> **What the task requires**:
The answer must consist of every line below that holds the word "dropdown".

> **Items from a data source**:
◇ ◇ ◇ ◇

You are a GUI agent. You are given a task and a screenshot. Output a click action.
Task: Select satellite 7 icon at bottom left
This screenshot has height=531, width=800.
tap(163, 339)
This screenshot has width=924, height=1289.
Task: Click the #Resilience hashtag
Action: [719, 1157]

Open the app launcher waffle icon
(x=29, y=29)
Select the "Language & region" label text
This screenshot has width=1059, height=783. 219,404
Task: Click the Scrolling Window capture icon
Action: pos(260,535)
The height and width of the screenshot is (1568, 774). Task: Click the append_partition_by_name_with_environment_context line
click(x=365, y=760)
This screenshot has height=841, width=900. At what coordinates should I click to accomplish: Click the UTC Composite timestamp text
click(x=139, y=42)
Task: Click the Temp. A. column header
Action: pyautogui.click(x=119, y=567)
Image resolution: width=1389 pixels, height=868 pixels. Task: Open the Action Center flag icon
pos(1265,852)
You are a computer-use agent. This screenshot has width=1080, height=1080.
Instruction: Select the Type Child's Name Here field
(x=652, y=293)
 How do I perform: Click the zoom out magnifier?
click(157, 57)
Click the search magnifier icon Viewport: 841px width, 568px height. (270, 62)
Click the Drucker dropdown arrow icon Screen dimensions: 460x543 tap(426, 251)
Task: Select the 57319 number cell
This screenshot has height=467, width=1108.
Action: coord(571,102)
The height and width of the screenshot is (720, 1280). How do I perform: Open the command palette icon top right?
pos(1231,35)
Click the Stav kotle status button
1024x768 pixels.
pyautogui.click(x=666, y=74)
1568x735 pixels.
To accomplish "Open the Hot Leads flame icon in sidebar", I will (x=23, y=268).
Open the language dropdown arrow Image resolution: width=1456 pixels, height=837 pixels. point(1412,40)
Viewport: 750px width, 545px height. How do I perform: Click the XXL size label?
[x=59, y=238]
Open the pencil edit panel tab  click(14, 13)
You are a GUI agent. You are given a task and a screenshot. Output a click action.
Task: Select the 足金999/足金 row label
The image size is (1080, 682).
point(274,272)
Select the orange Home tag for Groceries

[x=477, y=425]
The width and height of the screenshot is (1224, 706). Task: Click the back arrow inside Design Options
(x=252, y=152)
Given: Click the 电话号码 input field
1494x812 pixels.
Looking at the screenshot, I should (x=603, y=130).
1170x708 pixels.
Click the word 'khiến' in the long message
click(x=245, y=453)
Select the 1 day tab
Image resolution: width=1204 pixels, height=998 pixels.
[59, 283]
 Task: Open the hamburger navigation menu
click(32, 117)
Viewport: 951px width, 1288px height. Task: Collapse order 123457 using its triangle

◇ ◇ ◇ ◇

> **Exercise output**:
Click the Drucker dropdown arrow icon Screen dimensions: 460x543 tap(426, 251)
Open the language dropdown arrow Image resolution: width=1456 pixels, height=837 pixels. point(1412,40)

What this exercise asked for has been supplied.